The EIB`s investment is supported by the InvestEU programme, which aims to trigger more than €372 billion in additional investment across Europe until 2027, including in new technologies. In addition, Sunfire secured additional €215million in a Series E equity financing round.

The agreement will support Sunfire develop electrolysers to produce green hydrogen more energy- and cost-effectively for industry processes, replacing the use of fossil fuels in high energy consuming sectors like chemicals and steel. Likely clients would include fertilizer/ammonia or methanol producers, energy majors and steel mills that are seeking to decarbonize their production.

Sunfire, founded in 2010 and based in Dresden, offers a combination of two complementary and differentiated technology platforms. Sunfire`s pressurized alkaline electrolysers are already installed on an industrial scale today. It`s innovative high-temperature solid oxide electrolysers (SOEC) will be a sought-after option in many applications in the future, because of their higher efficiency.

In the further development of solid oxide electrolysers, Sunfire will seek improvements in stack and module design, implementing new materials and optimizing design, as well as automation and new production techniques, to simplify the production-process.
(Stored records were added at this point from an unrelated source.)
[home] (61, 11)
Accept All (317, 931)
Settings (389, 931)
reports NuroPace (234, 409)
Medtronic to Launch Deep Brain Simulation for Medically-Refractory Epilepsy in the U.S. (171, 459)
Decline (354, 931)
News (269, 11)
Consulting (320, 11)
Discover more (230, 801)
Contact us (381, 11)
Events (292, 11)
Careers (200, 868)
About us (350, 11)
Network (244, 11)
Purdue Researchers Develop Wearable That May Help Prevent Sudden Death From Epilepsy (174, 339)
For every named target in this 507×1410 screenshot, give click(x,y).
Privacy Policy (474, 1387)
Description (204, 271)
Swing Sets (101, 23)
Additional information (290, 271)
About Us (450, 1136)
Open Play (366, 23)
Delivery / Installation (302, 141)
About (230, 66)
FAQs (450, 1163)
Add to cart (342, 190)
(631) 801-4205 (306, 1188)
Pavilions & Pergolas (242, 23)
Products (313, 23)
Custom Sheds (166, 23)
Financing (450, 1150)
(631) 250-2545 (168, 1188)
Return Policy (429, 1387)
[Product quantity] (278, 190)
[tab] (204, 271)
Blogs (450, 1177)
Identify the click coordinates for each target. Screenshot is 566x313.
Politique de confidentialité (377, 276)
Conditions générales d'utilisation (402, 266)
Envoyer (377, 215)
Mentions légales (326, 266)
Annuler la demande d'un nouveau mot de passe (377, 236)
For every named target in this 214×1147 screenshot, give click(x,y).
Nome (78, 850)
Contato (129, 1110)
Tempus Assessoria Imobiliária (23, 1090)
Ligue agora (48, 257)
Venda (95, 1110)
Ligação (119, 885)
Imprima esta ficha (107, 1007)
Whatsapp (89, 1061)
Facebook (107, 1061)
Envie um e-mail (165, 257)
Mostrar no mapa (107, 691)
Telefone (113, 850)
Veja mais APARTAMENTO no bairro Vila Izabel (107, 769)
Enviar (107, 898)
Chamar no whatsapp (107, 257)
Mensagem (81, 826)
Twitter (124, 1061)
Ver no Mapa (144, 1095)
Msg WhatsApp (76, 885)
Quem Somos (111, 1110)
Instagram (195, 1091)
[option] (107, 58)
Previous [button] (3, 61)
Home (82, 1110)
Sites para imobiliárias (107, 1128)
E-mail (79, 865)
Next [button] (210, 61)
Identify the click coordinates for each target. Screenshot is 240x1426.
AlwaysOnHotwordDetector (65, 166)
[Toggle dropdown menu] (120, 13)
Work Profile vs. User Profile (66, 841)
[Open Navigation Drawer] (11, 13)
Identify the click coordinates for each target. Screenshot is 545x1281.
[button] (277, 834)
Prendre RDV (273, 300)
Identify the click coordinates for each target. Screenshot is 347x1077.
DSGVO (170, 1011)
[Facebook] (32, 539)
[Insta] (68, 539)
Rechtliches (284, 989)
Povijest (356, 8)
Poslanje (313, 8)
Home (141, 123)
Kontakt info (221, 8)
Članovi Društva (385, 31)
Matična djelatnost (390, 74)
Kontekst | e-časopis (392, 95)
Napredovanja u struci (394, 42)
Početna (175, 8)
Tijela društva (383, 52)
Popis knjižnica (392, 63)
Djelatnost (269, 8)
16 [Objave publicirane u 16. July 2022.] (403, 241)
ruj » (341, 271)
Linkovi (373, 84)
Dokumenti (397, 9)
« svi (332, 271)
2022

The EIB loan comes in the form of equity-type venture debt, with a guarantee under the InvestEU’s Green Transition window that supports the achievement of the EU’s policy objective of decarbonizing the industry. The EIB venture debt loan is a form of finance that meets the needs of fast-growing, innovative companies. These loans complement venture capital financing, with longer tenors than traditional venture debt, and without further diluting the founder`s shares.